> PROVIDED PASSAGE

For now, we turn our attention to a recent incident involving the alleged slugfest, or physical fisticuffs, between some supporters of the Vice-Presidential Candidate of the country’s main opposition New Patriotic Party (NPP), Dr. Mahamudu Bawumia, and some National Democratic Congress’ apparatchiks and hired thugs in the Tamale-Central Constituency of a suburban district called Tsangli (See “Tamale: Bawumia Toilet Project Sparks NPP, NDC Fight” Classfmonline.com / Ghanaweb.com 4/29/16). The incident is widely known to have originated in an earnest request that the Chiefs, Elders and the people of Tsangli put before the then-newly elected National Democratic Congress’ government of President John Evans Atta-Mills some time in 2009. That was some 7 years ago, if my elementary arithmetic serves me accurately. Tsangli’s main place of convenience, we are told, had lapsed into abject disrepair and was spreading a foul smell across the otherwise quite descent suburban community, and threatened the latter with the imminent possibility of an epidemic.

> WORK INSTRUCTIONS
Write what comes next in the commentary on the Tsangli toilet dispute, starting after its last sentence. The lines that come after this are separate material with no connection to the Tsangli passage.

> AVAILABLE DATA
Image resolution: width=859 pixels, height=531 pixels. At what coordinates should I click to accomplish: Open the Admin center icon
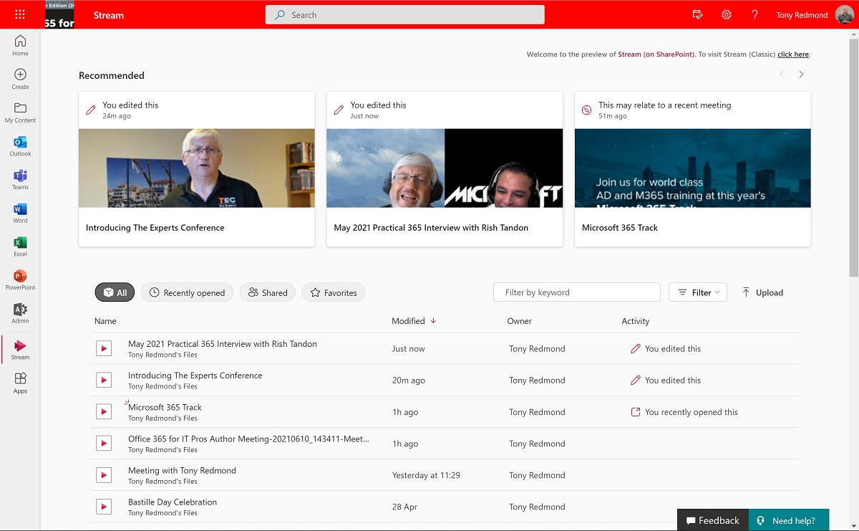[x=20, y=313]
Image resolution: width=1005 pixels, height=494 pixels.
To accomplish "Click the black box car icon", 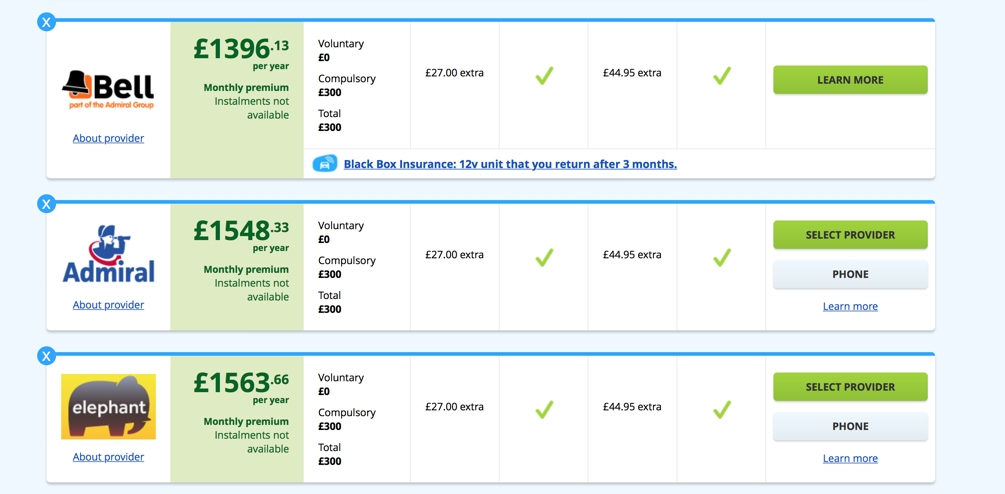I will point(325,164).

> THE RESPONSE
Well, as was all to be expected from a government that falsely claimed to be socially democratic but whose forensically verifiable track-record traumatically pointed towards the unabashedly narcissistic and pathologically megalomaniacal, absolutely nothing came out of this pressing request from the leaders of Tsangli, until sometime late last year the recently “Alhajified” Dr. Bawumia decided to facilitate the actualization of the request by the “Tsanglians,” in much the same way that many a denizen of the Volta Region and a Ghanaian politician or heavily partisan citizen might perform a rhetorical acrobatic display over the nominal identity of a resident of that strip-mall enclave of our country, namely, Button-A, a “Voltarian,” or Button-B, a “Voltaian” or “Voltaic,” by having sand and gravel transported to the location earmarked for the project by the truckload. This, of course, is what the “Konongo Kaya” operatives of the National Democratic Congress resent the most. Which was why they hurriedly dispatched a brigade of hired goons and thugs to, literally, checkmate the Bawumia group.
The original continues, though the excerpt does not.